## Saved data entries
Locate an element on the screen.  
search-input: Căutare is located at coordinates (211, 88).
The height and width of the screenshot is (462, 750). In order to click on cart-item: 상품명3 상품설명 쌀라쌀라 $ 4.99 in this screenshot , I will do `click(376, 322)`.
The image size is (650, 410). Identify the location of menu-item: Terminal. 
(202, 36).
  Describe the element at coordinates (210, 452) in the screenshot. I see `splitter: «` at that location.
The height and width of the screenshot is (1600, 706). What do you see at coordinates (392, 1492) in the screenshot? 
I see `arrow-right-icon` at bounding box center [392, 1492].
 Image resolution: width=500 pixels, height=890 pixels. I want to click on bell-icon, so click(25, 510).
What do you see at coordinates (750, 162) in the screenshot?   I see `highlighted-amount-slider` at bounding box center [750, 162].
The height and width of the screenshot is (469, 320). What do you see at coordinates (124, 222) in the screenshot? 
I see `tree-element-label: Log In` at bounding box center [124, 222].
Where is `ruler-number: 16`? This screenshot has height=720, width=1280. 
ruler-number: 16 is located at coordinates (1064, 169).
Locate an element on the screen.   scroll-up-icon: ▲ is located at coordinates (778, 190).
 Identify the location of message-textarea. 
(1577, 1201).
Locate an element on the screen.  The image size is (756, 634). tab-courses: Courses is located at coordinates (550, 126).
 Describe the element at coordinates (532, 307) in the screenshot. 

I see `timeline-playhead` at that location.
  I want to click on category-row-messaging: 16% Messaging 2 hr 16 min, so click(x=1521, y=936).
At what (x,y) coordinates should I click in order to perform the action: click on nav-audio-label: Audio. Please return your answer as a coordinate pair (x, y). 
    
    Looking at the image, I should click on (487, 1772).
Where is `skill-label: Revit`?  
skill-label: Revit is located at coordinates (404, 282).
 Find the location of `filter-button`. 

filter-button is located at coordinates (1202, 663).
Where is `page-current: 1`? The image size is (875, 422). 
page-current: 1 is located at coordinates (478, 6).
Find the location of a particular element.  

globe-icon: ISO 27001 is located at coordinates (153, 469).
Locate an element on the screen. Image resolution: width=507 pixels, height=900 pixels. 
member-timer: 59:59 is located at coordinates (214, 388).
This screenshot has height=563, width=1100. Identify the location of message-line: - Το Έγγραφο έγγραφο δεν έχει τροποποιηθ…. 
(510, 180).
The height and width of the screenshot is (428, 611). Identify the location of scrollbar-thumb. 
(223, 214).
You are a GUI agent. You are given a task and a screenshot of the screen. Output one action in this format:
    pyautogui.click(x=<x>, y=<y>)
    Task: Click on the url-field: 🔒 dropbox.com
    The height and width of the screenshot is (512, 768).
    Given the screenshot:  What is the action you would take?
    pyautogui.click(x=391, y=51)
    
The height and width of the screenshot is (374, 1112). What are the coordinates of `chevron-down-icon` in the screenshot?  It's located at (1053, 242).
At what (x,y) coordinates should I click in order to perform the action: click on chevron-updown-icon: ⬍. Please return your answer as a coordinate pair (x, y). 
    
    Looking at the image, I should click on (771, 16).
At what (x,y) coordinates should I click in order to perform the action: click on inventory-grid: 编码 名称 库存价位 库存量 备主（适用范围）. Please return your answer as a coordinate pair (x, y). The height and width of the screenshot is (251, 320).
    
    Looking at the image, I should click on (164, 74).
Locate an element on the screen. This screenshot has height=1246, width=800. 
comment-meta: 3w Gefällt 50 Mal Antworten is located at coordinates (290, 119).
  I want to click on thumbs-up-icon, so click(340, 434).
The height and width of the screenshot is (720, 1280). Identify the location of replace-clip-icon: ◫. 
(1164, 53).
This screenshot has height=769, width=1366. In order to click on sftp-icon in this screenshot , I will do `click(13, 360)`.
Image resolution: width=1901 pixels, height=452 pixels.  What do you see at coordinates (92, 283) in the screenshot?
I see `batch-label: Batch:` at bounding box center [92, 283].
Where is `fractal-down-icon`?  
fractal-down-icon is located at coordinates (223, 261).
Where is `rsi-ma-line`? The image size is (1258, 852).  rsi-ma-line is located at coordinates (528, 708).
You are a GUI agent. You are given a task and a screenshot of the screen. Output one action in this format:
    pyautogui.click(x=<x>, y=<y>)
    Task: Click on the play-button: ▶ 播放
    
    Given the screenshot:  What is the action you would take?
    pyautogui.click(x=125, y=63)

## WHAT THIS TASK INVOLVES
Return every one of the items above word for word, with nothing changed.

## SOLVED PROBLEM
Locate an element on the screen.  
search-input: Căutare is located at coordinates (211, 88).
The height and width of the screenshot is (462, 750). In order to click on cart-item: 상품명3 상품설명 쌀라쌀라 $ 4.99 in this screenshot , I will do `click(376, 322)`.
The image size is (650, 410). Identify the location of menu-item: Terminal. 
(202, 36).
  Describe the element at coordinates (210, 452) in the screenshot. I see `splitter: «` at that location.
The height and width of the screenshot is (1600, 706). What do you see at coordinates (392, 1492) in the screenshot? 
I see `arrow-right-icon` at bounding box center [392, 1492].
 Image resolution: width=500 pixels, height=890 pixels. I want to click on bell-icon, so click(25, 510).
What do you see at coordinates (750, 162) in the screenshot?   I see `highlighted-amount-slider` at bounding box center [750, 162].
The height and width of the screenshot is (469, 320). What do you see at coordinates (124, 222) in the screenshot? 
I see `tree-element-label: Log In` at bounding box center [124, 222].
Where is `ruler-number: 16`? This screenshot has height=720, width=1280. 
ruler-number: 16 is located at coordinates (1064, 169).
Locate an element on the screen.   scroll-up-icon: ▲ is located at coordinates (778, 190).
 Identify the location of message-textarea. 
(1577, 1201).
Locate an element on the screen.  The image size is (756, 634). tab-courses: Courses is located at coordinates (550, 126).
 Describe the element at coordinates (532, 307) in the screenshot. 

I see `timeline-playhead` at that location.
  I want to click on category-row-messaging: 16% Messaging 2 hr 16 min, so click(x=1521, y=936).
At what (x,y) coordinates should I click in order to perform the action: click on nav-audio-label: Audio. Please return your answer as a coordinate pair (x, y). 
    
    Looking at the image, I should click on (487, 1772).
Where is `skill-label: Revit`?  
skill-label: Revit is located at coordinates (404, 282).
 Find the location of `filter-button`. 

filter-button is located at coordinates (1202, 663).
Where is `page-current: 1`? The image size is (875, 422). 
page-current: 1 is located at coordinates (478, 6).
Find the location of a particular element.  

globe-icon: ISO 27001 is located at coordinates (153, 469).
Locate an element on the screen. Image resolution: width=507 pixels, height=900 pixels. 
member-timer: 59:59 is located at coordinates (214, 388).
This screenshot has height=563, width=1100. Identify the location of message-line: - Το Έγγραφο έγγραφο δεν έχει τροποποιηθ…. 
(510, 180).
The height and width of the screenshot is (428, 611). Identify the location of scrollbar-thumb. 
(223, 214).
You are a GUI agent. You are given a task and a screenshot of the screen. Output one action in this format:
    pyautogui.click(x=<x>, y=<y>)
    Task: Click on the url-field: 🔒 dropbox.com
    The height and width of the screenshot is (512, 768).
    Given the screenshot:  What is the action you would take?
    pyautogui.click(x=391, y=51)
    
The height and width of the screenshot is (374, 1112). What are the coordinates of `chevron-down-icon` in the screenshot?  It's located at (1053, 242).
At what (x,y) coordinates should I click in order to perform the action: click on chevron-updown-icon: ⬍. Please return your answer as a coordinate pair (x, y). 
    
    Looking at the image, I should click on (771, 16).
At what (x,y) coordinates should I click in order to perform the action: click on inventory-grid: 编码 名称 库存价位 库存量 备主（适用范围）. Please return your answer as a coordinate pair (x, y). The height and width of the screenshot is (251, 320).
    
    Looking at the image, I should click on (164, 74).
Locate an element on the screen. This screenshot has height=1246, width=800. 
comment-meta: 3w Gefällt 50 Mal Antworten is located at coordinates (290, 119).
  I want to click on thumbs-up-icon, so click(340, 434).
The height and width of the screenshot is (720, 1280). Identify the location of replace-clip-icon: ◫. 
(1164, 53).
This screenshot has height=769, width=1366. In order to click on sftp-icon in this screenshot , I will do `click(13, 360)`.
Image resolution: width=1901 pixels, height=452 pixels.  What do you see at coordinates (92, 283) in the screenshot?
I see `batch-label: Batch:` at bounding box center [92, 283].
Where is `fractal-down-icon`?  
fractal-down-icon is located at coordinates (223, 261).
Where is `rsi-ma-line`? The image size is (1258, 852).  rsi-ma-line is located at coordinates (528, 708).
You are a GUI agent. You are given a task and a screenshot of the screen. Output one action in this format:
    pyautogui.click(x=<x>, y=<y>)
    Task: Click on the play-button: ▶ 播放
    
    Given the screenshot:  What is the action you would take?
    pyautogui.click(x=125, y=63)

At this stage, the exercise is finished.